(Beginning of PROVIDED RECORDS)

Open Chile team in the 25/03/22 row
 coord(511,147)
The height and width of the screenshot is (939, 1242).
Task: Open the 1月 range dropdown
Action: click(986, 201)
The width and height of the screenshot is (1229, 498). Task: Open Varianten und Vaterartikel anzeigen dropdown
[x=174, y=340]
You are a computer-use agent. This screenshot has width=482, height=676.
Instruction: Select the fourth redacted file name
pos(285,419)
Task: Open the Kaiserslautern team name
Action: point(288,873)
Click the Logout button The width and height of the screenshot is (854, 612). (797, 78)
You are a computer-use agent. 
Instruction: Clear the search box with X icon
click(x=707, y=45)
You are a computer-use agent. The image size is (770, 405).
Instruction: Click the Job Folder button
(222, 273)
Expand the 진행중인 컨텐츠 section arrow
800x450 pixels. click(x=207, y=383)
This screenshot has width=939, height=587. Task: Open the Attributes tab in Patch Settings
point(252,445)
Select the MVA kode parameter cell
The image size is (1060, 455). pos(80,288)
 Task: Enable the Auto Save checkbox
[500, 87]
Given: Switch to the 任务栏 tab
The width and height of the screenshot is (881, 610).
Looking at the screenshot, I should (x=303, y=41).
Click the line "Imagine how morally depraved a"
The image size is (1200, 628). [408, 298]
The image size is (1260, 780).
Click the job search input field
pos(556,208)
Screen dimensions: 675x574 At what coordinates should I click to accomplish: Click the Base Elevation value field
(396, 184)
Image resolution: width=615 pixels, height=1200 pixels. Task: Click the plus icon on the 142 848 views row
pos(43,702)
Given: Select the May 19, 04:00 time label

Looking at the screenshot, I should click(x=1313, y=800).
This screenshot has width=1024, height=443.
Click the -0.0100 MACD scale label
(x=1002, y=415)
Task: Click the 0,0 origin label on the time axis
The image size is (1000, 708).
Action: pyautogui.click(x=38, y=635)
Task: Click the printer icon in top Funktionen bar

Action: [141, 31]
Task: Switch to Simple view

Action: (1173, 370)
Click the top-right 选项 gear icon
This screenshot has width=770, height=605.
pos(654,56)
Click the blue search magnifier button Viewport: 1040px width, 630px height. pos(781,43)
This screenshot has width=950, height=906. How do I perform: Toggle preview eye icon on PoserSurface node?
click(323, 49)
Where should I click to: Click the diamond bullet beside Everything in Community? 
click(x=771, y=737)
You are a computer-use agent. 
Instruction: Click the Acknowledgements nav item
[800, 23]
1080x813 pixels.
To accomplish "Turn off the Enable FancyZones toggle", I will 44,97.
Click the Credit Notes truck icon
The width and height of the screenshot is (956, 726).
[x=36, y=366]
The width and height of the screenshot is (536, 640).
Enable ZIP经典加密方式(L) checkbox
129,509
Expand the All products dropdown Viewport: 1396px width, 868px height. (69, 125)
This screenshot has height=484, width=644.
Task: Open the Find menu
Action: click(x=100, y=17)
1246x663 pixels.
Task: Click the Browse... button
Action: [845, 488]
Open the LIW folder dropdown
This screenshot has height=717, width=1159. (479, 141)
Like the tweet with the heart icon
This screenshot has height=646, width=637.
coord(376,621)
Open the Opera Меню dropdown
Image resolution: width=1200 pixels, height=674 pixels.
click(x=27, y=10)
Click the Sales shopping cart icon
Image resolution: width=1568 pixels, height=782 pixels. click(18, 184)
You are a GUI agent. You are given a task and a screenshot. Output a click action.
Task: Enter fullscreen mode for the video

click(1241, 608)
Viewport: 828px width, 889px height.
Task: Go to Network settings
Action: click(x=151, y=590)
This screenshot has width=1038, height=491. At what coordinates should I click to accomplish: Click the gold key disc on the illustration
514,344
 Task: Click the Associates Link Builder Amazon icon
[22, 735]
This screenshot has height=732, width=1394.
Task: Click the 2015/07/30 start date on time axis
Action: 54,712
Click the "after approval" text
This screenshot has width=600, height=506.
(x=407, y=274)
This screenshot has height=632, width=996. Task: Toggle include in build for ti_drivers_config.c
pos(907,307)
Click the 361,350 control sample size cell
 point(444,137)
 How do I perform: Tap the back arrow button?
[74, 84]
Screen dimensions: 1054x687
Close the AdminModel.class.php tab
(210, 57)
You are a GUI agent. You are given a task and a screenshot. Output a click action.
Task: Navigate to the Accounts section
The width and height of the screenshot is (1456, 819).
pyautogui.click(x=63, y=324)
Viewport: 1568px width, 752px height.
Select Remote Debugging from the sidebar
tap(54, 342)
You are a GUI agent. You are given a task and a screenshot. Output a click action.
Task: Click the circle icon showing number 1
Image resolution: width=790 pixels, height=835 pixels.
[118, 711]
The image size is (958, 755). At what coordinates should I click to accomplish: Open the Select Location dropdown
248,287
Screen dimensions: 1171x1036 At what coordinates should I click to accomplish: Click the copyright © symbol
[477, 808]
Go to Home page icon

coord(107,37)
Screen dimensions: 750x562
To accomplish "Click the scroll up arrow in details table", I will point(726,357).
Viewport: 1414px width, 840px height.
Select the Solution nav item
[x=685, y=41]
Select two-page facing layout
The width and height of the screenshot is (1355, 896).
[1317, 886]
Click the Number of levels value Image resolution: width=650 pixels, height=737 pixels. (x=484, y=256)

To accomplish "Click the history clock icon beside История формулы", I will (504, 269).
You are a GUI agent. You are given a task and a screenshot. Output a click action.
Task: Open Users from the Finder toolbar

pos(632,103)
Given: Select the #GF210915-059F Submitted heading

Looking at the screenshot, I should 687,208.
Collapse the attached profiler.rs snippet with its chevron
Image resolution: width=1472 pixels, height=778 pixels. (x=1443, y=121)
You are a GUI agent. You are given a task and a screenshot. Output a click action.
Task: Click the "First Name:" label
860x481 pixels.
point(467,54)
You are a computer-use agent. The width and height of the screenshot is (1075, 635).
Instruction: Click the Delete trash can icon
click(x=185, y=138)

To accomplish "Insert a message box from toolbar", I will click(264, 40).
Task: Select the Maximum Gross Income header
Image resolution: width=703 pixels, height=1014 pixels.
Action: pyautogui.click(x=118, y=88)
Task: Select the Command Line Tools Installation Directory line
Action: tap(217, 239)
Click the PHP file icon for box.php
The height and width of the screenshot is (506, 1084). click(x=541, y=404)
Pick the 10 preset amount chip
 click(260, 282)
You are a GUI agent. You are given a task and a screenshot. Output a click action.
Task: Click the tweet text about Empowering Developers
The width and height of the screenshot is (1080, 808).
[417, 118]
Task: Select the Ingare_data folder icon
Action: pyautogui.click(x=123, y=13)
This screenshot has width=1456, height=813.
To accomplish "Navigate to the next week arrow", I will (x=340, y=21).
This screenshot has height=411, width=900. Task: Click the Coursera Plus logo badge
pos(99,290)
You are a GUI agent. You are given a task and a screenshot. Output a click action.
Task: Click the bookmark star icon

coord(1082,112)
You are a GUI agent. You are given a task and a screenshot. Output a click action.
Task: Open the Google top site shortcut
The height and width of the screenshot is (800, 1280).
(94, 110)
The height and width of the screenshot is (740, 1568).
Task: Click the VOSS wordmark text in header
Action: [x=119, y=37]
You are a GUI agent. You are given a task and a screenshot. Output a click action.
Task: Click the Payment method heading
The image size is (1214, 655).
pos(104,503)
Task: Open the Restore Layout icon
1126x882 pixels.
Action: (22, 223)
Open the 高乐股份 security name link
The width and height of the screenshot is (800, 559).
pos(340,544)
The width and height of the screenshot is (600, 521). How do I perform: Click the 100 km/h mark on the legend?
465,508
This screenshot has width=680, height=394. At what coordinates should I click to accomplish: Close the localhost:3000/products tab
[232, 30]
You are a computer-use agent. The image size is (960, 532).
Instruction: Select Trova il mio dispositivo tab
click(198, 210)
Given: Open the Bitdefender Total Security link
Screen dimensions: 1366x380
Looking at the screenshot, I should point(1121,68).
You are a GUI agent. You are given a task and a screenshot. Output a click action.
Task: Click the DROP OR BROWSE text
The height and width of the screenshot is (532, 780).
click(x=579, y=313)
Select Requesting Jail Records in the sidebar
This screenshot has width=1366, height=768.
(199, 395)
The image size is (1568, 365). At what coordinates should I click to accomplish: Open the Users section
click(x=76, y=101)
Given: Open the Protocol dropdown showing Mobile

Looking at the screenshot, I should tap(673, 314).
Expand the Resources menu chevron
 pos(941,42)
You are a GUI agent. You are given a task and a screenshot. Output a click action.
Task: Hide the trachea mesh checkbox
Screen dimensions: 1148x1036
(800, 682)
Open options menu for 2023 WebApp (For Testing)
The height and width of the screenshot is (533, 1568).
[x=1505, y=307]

(End of PROVIDED RECORDS)

WHAT IS NEEDED: Repeat the entries above verbatim, but only from the line that has "The width and height of the screenshot is (1456, 819)." down to the line that has "You are a computer-use agent. The width", inclusive.

SOLUTION TO THIS PROBLEM:
The width and height of the screenshot is (1456, 819).
pyautogui.click(x=63, y=324)
Viewport: 1568px width, 752px height.
Select Remote Debugging from the sidebar
tap(54, 342)
You are a GUI agent. You are given a task and a screenshot. Output a click action.
Task: Click the circle icon showing number 1
Image resolution: width=790 pixels, height=835 pixels.
[118, 711]
The image size is (958, 755). At what coordinates should I click to accomplish: Open the Select Location dropdown
248,287
Screen dimensions: 1171x1036 At what coordinates should I click to accomplish: Click the copyright © symbol
[477, 808]
Go to Home page icon

coord(107,37)
Screen dimensions: 750x562
To accomplish "Click the scroll up arrow in details table", I will point(726,357).
Viewport: 1414px width, 840px height.
Select the Solution nav item
[x=685, y=41]
Select two-page facing layout
The width and height of the screenshot is (1355, 896).
[1317, 886]
Click the Number of levels value Image resolution: width=650 pixels, height=737 pixels. (x=484, y=256)

To accomplish "Click the history clock icon beside История формулы", I will (504, 269).
You are a GUI agent. You are given a task and a screenshot. Output a click action.
Task: Open Users from the Finder toolbar

pos(632,103)
Given: Select the #GF210915-059F Submitted heading

Looking at the screenshot, I should 687,208.
Collapse the attached profiler.rs snippet with its chevron
Image resolution: width=1472 pixels, height=778 pixels. (x=1443, y=121)
You are a GUI agent. You are given a task and a screenshot. Output a click action.
Task: Click the "First Name:" label
860x481 pixels.
point(467,54)
You are a computer-use agent. The width and height of the screenshot is (1075, 635).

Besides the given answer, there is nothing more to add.